Texto fornecido >>
....
Presidente executiva do Todos pela Educação aponta que há uma parte da sociedade conivente com o atraso

Correio Braziliense
postado em 12/01/2020 08:16
Presidente Executiva do Todos pela Educação, Priscila Cruz acredita que o maior desafio da educação no Brasil hoje é acabar com a demagogia e ter gestores realmente comprometidos. Para ela, uma parte da sociedade que é conivente com o atraso. Ela vê retrocesso “sem precedentes na gestão federal da Educação no último ano”, mas avanços importantes na educação básica nas últimas duas décadas, como a criação do Índice de Desenvolvimento da Educação Básica do governo federal para medir a qualidade do ensino nas escolas públicas (Ideb) e do Fundo de Manutenção e Desenvolvimento da Educação Básica (Fundeb), que expira este ano.
....
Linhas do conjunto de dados
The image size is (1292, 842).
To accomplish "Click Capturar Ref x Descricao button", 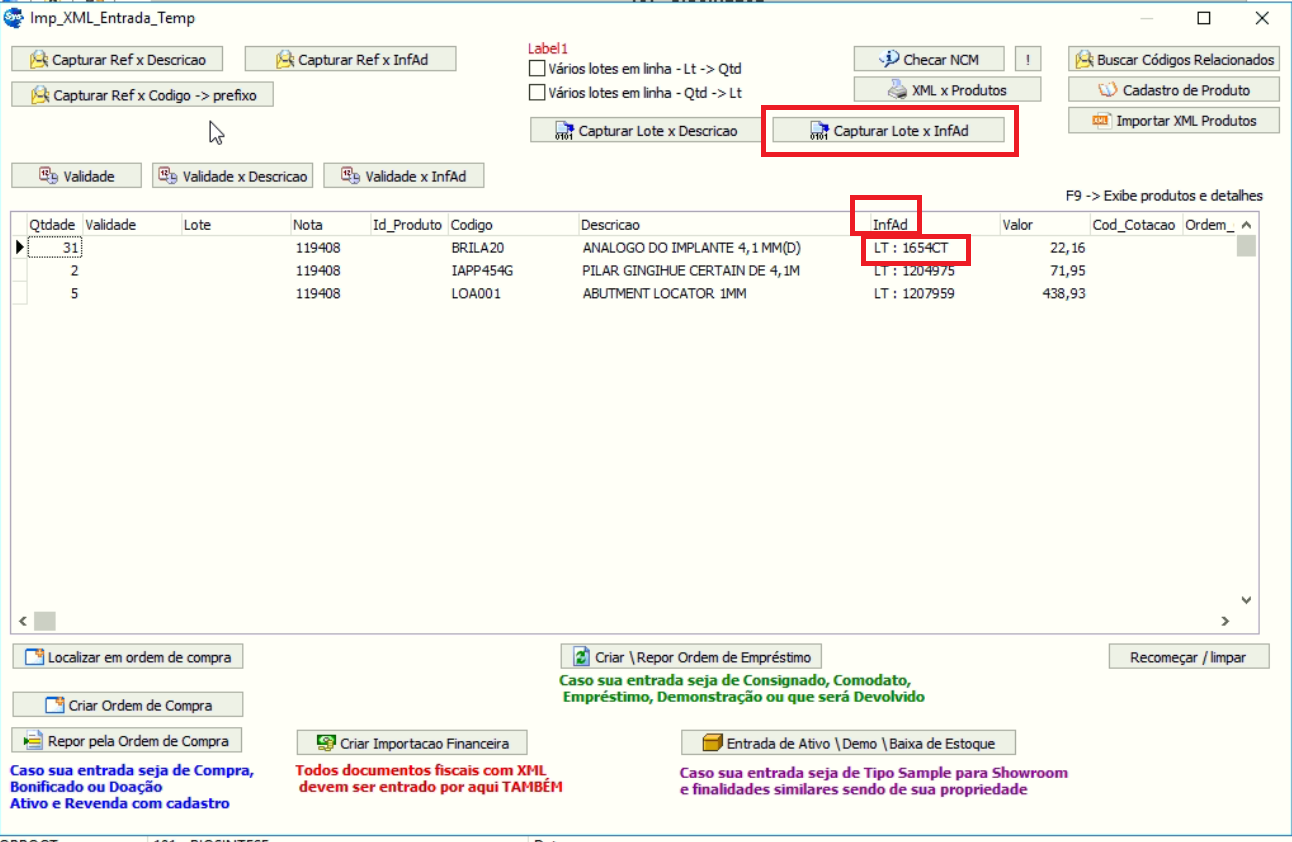I will pos(117,60).
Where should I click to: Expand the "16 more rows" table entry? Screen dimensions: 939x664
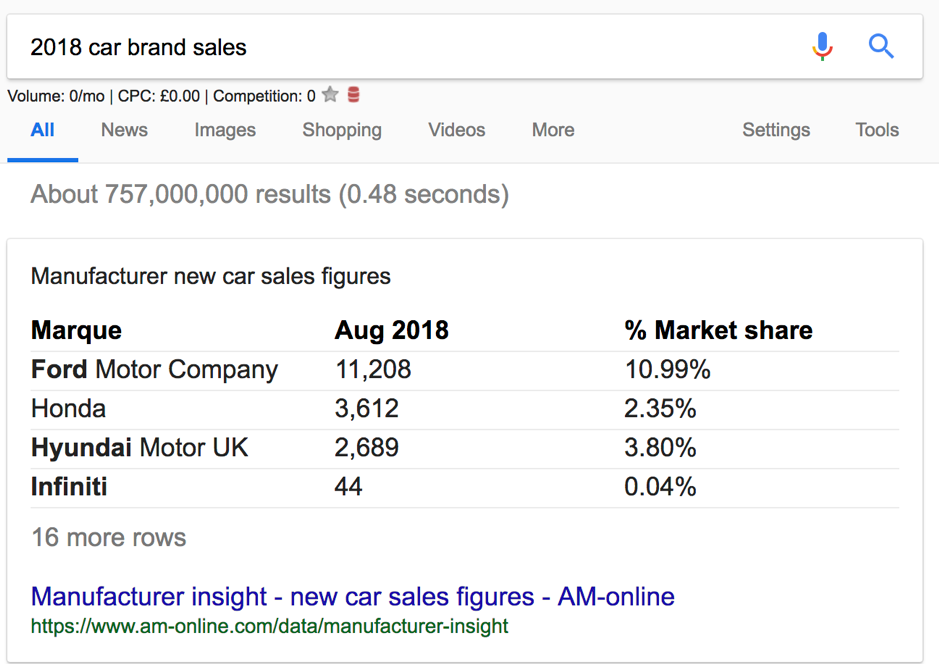point(108,537)
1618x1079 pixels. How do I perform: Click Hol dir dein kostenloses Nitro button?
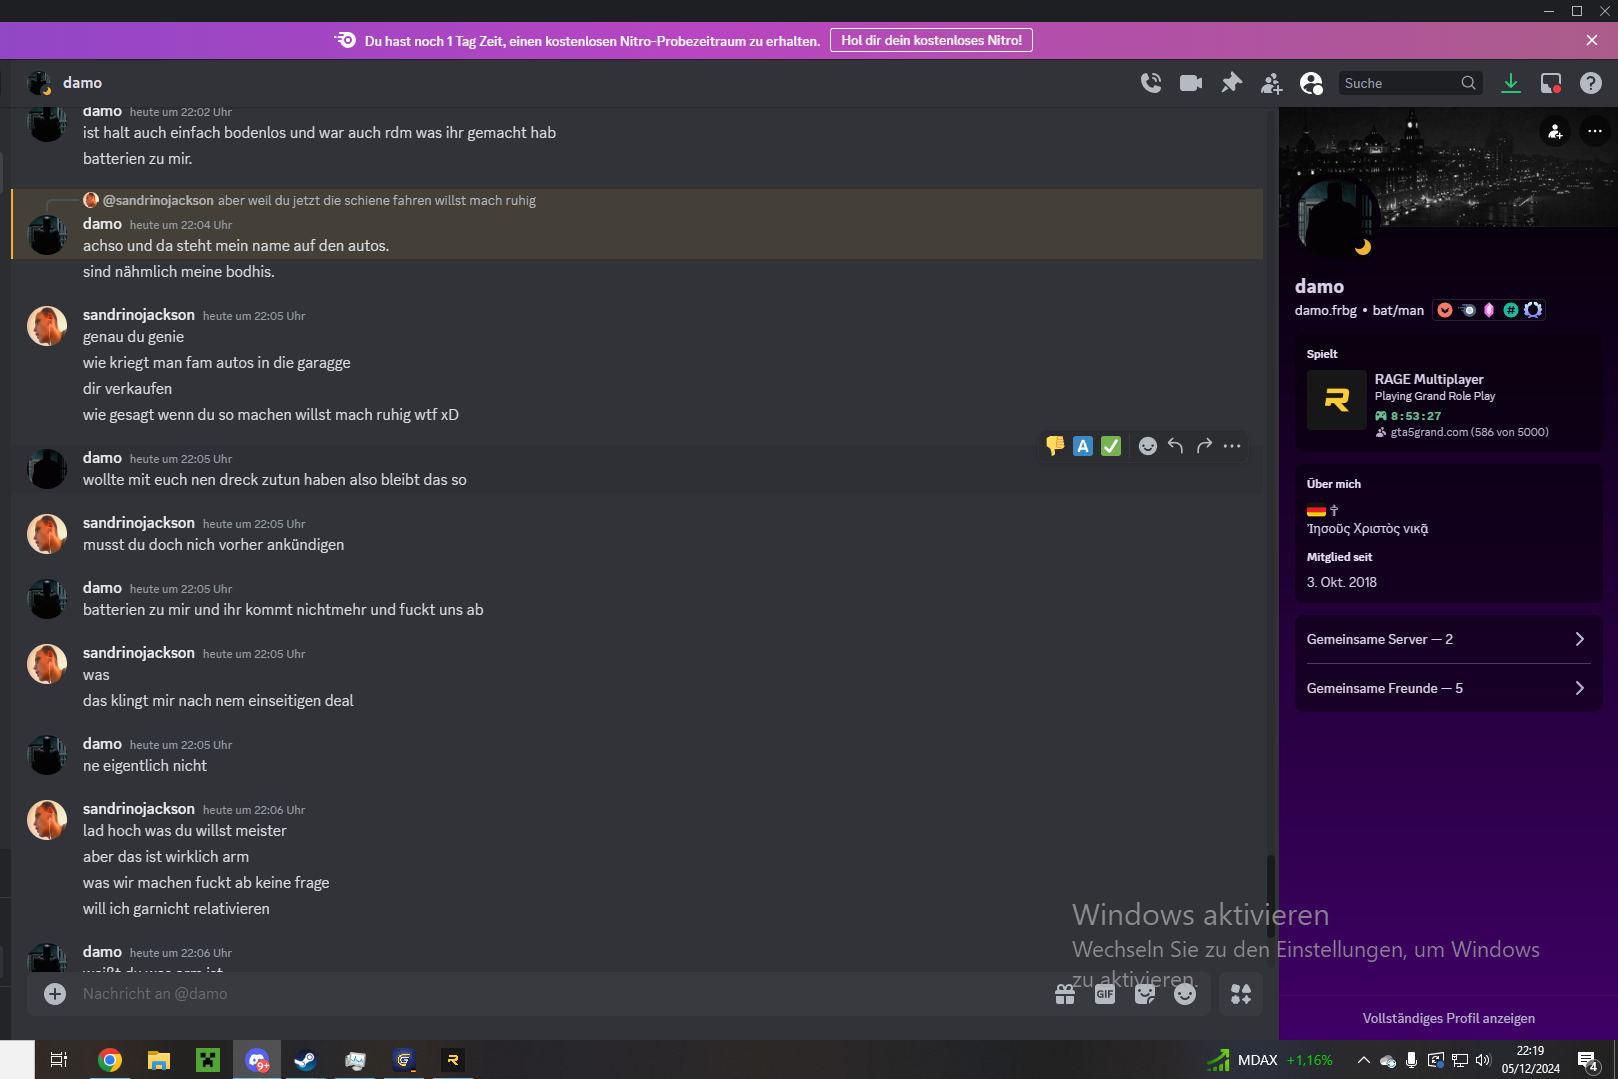tap(931, 40)
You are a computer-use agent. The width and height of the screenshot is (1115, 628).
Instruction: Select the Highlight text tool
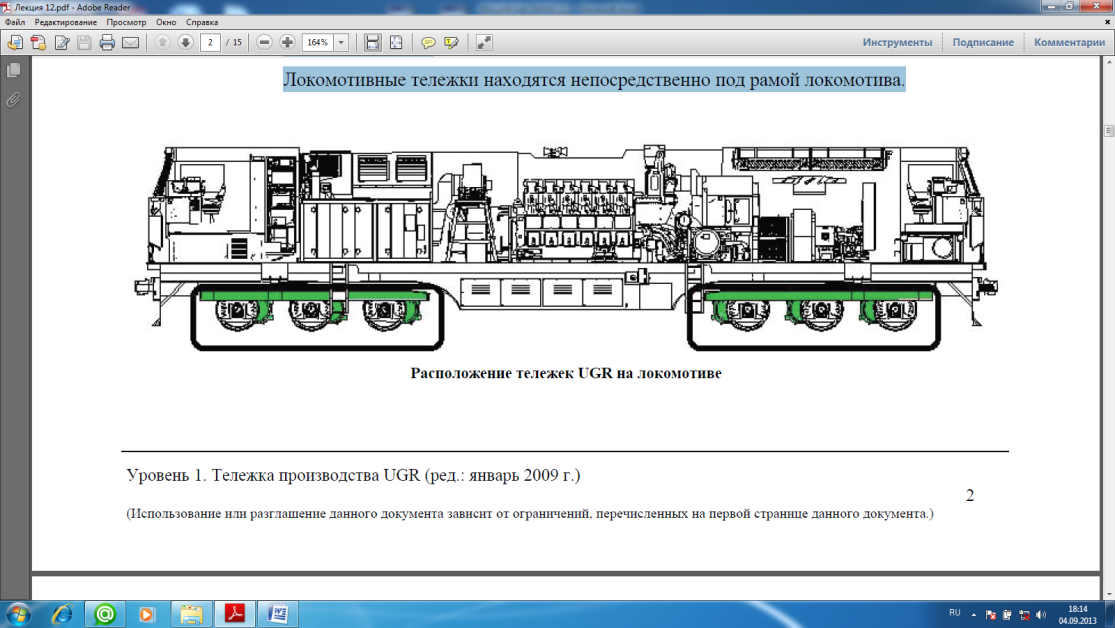coord(451,42)
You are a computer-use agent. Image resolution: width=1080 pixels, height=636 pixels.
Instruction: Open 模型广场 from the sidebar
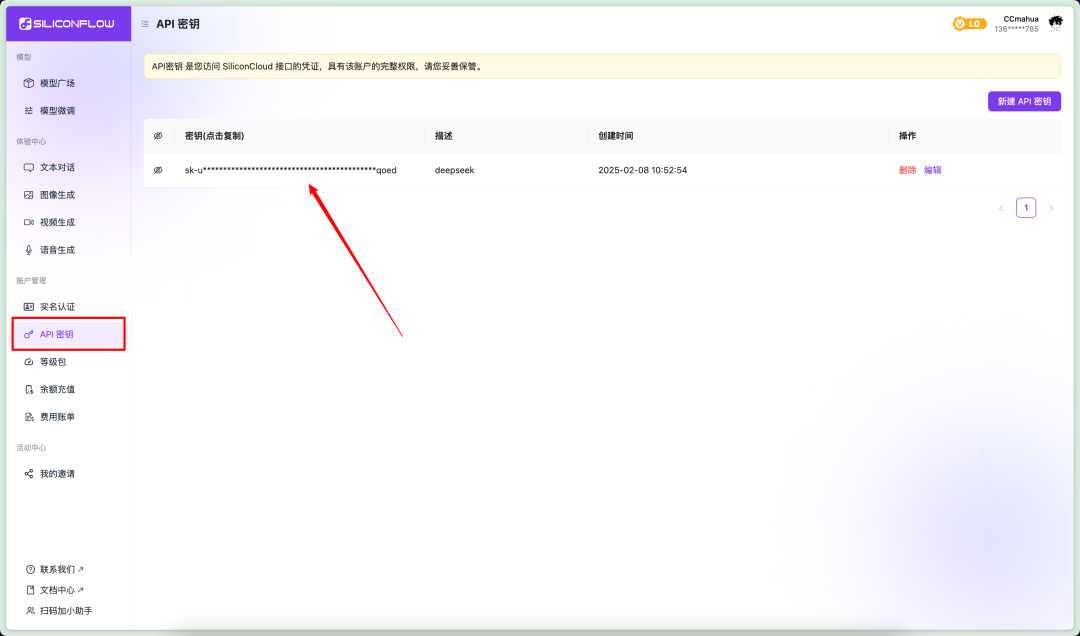(x=57, y=83)
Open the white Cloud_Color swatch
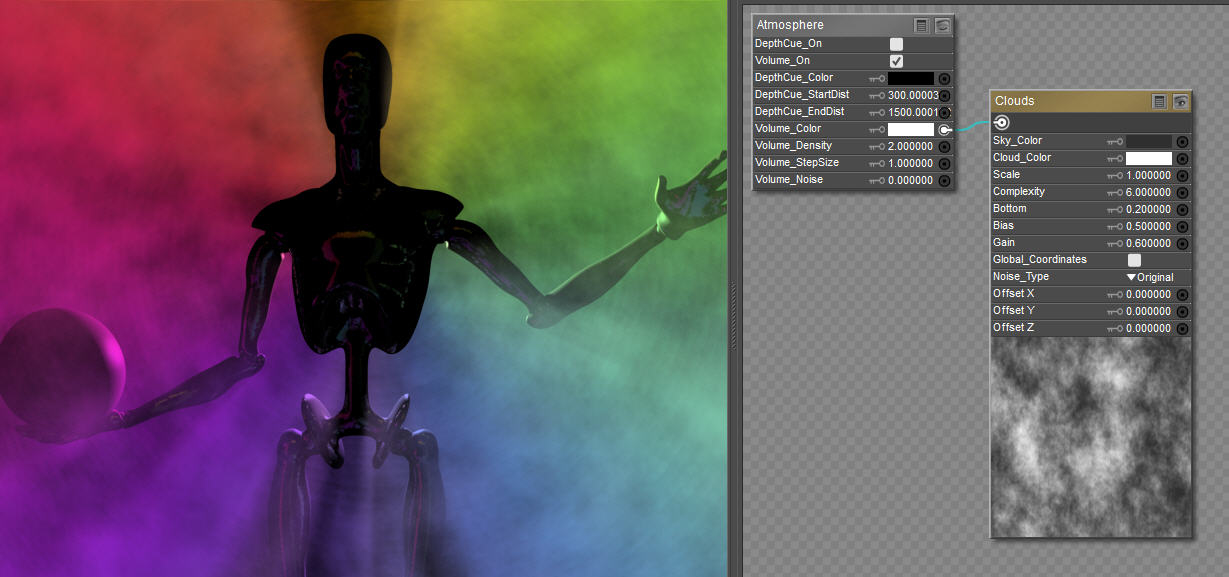This screenshot has width=1229, height=577. [x=1149, y=158]
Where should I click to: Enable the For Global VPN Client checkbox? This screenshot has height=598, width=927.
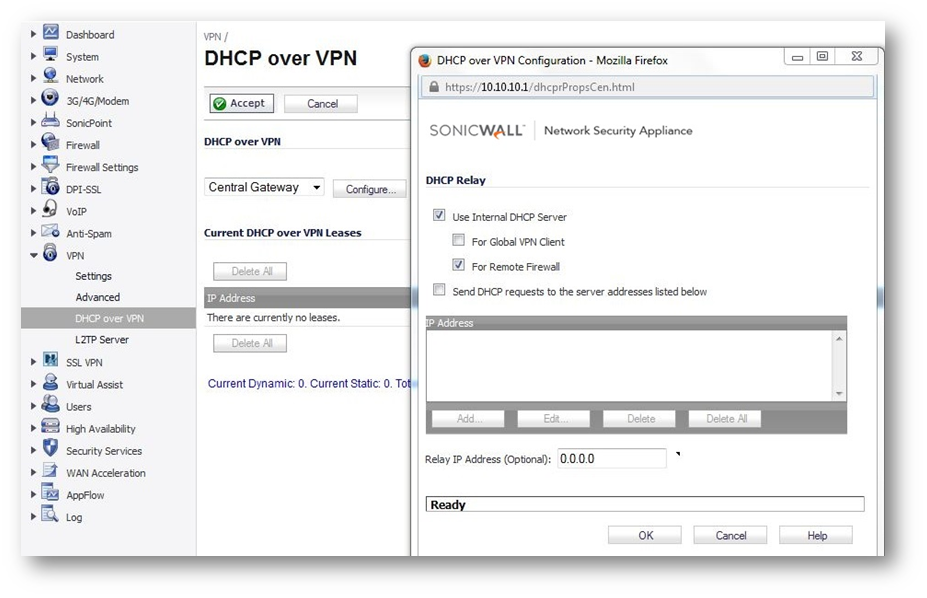point(458,241)
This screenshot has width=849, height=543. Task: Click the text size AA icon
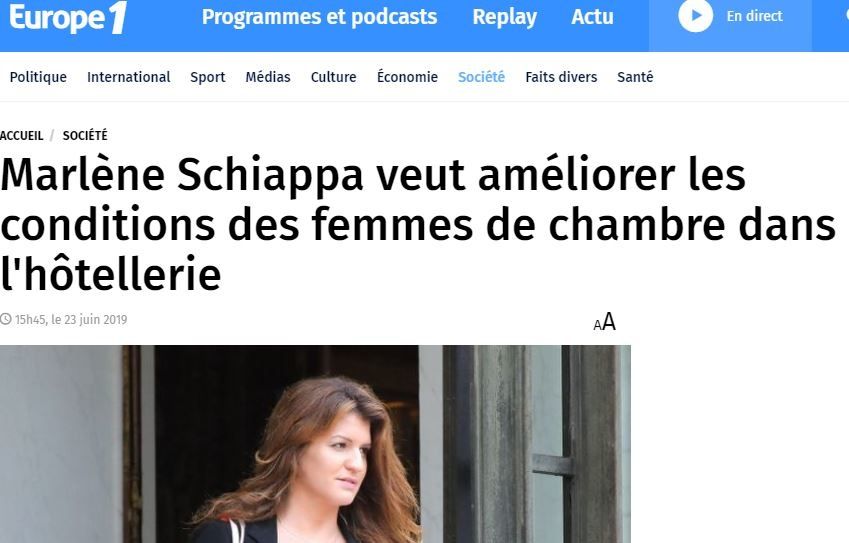click(605, 322)
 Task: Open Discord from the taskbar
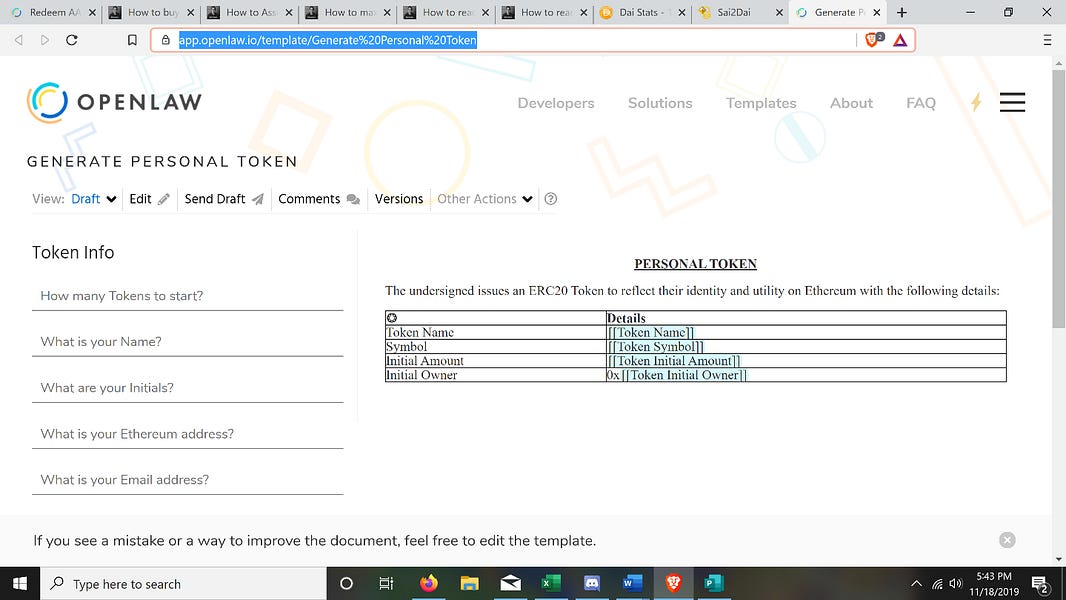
....
De acordo com o texto sobre a educação no Brasil, qual é, na opinião de Priscila Cruz, o maior desafio da educação no país hoje? Use somente o texto para responder.

Exercício resolvido >> Acabar com a demagogia e ter gestores realmente comprometidos.